══ The records

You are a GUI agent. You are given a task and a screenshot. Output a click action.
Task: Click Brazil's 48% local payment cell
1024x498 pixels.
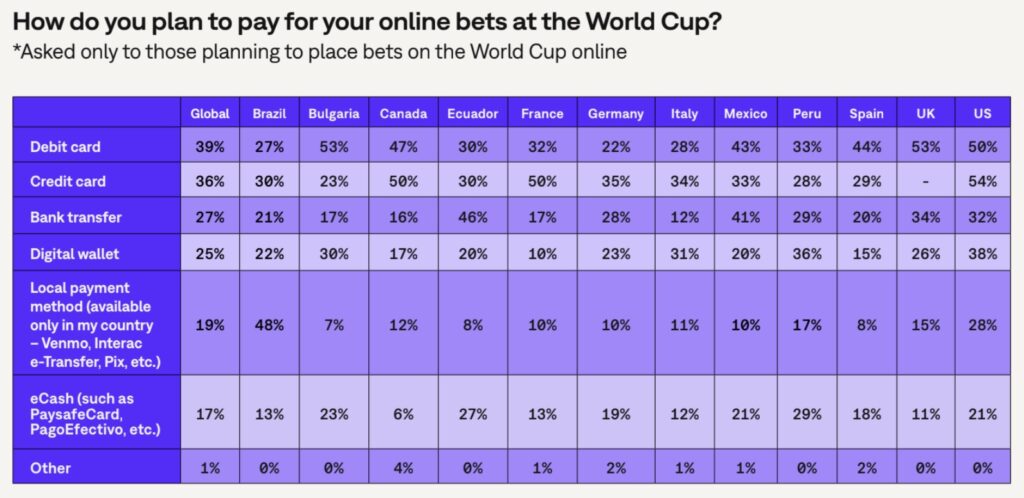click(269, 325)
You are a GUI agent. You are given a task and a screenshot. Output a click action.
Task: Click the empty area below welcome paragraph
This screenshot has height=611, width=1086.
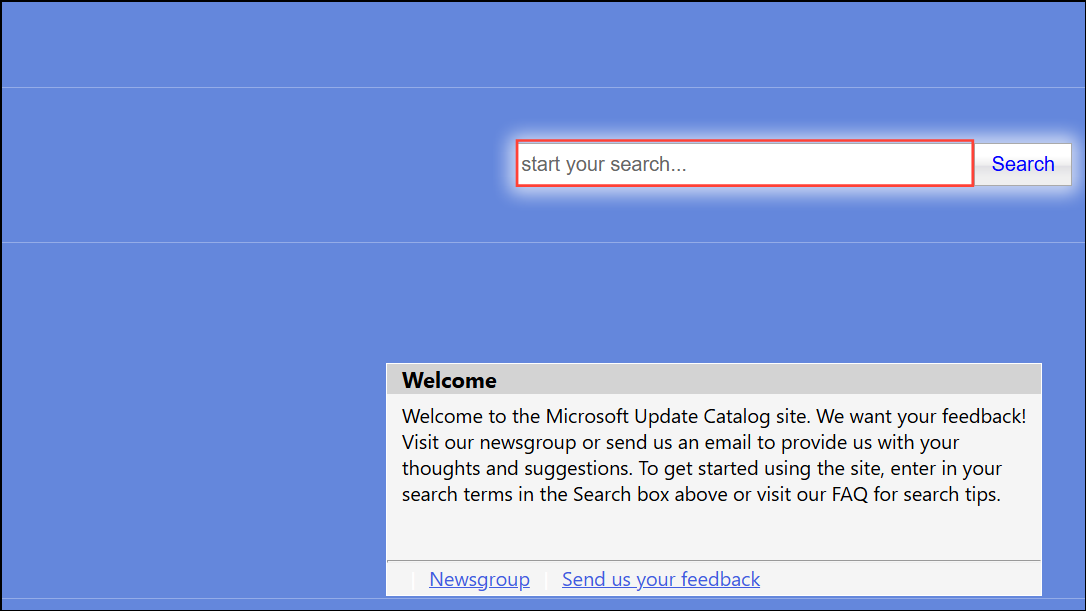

════
══ The records

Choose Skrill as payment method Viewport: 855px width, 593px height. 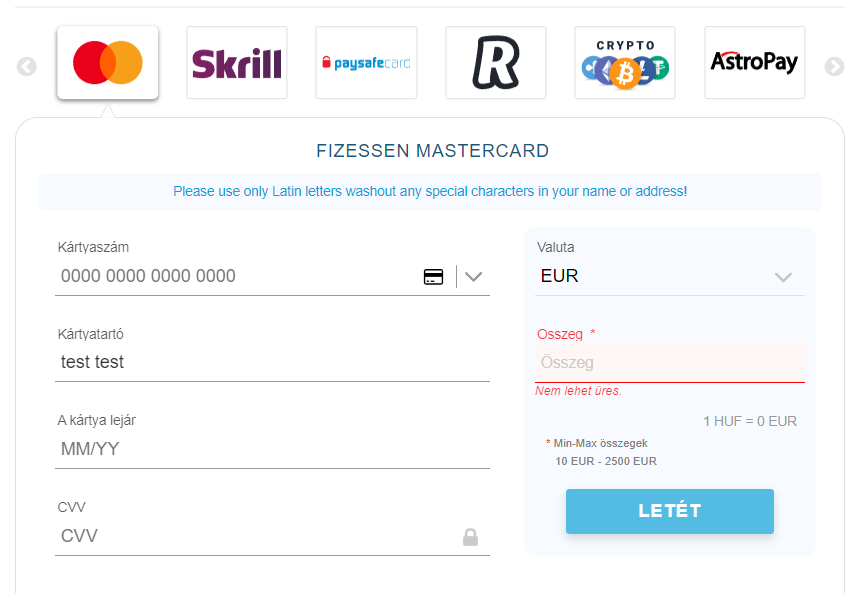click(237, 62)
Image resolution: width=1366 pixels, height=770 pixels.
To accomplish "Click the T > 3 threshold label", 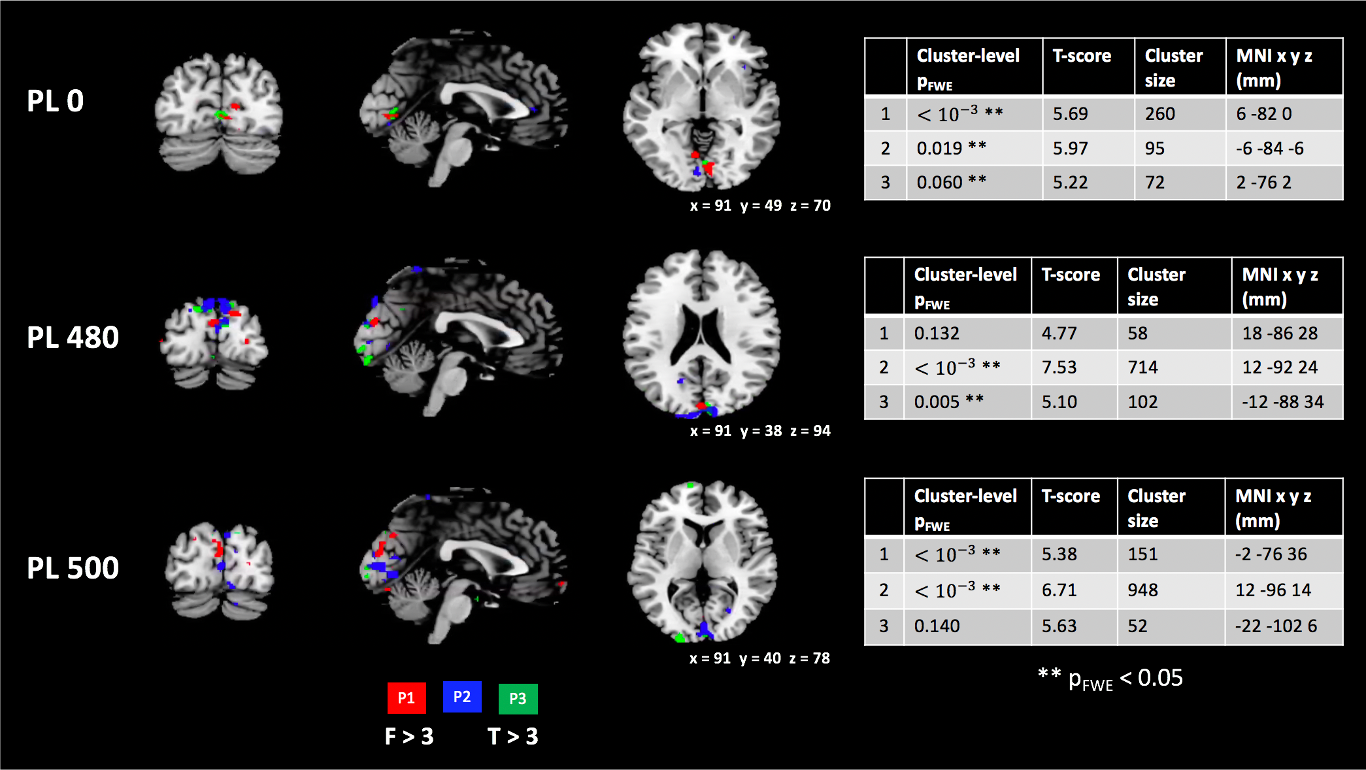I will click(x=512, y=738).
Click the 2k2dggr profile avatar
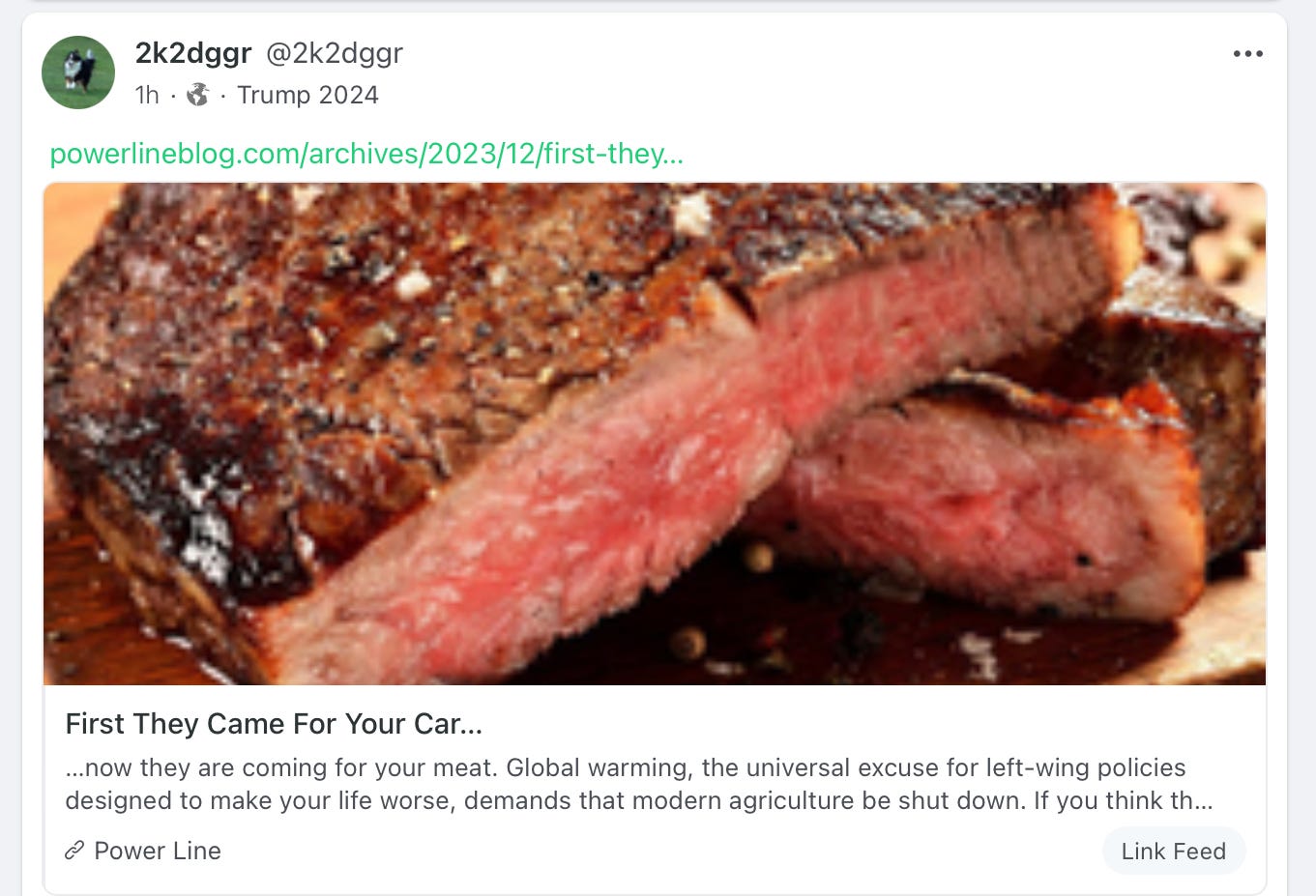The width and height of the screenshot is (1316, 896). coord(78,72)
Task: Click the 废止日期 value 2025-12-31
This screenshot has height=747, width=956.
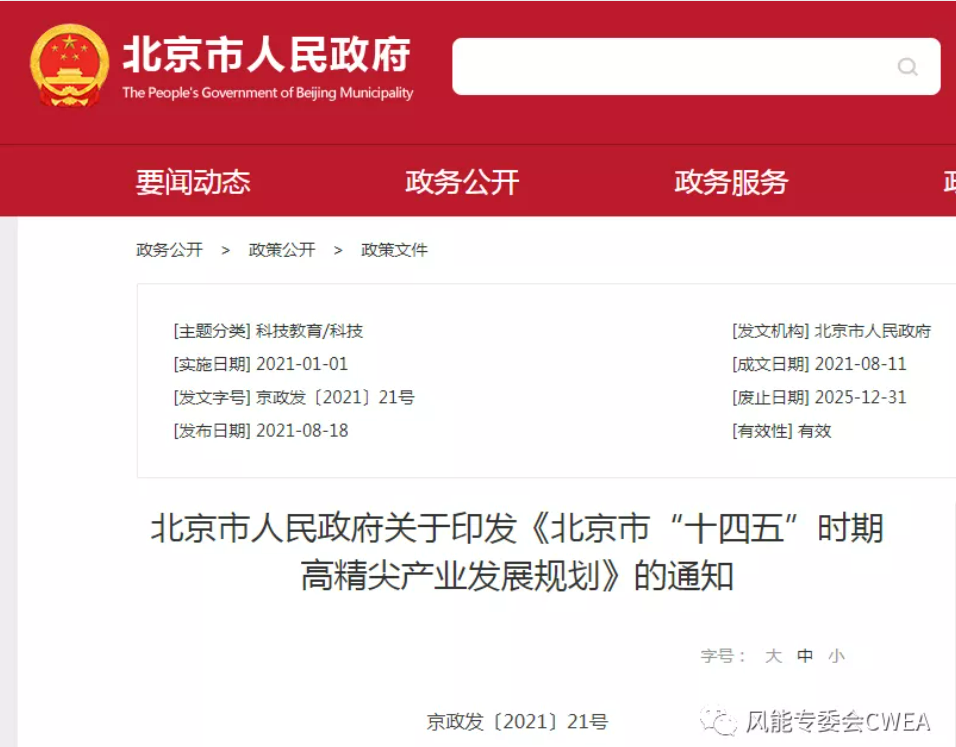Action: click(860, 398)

════

Aim of the task:
Using the records above, return verbatim only the part that opens with the line containing "1024x498 pixels." and closes with the line containing "This screenshot has height=611, width=1086."; pictures stay out.

Result:
1024x498 pixels.
click(269, 325)
You are a GUI agent. You are given a task and a screenshot. Output a click action.
Task: Click the empty area below welcome paragraph
This screenshot has height=611, width=1086.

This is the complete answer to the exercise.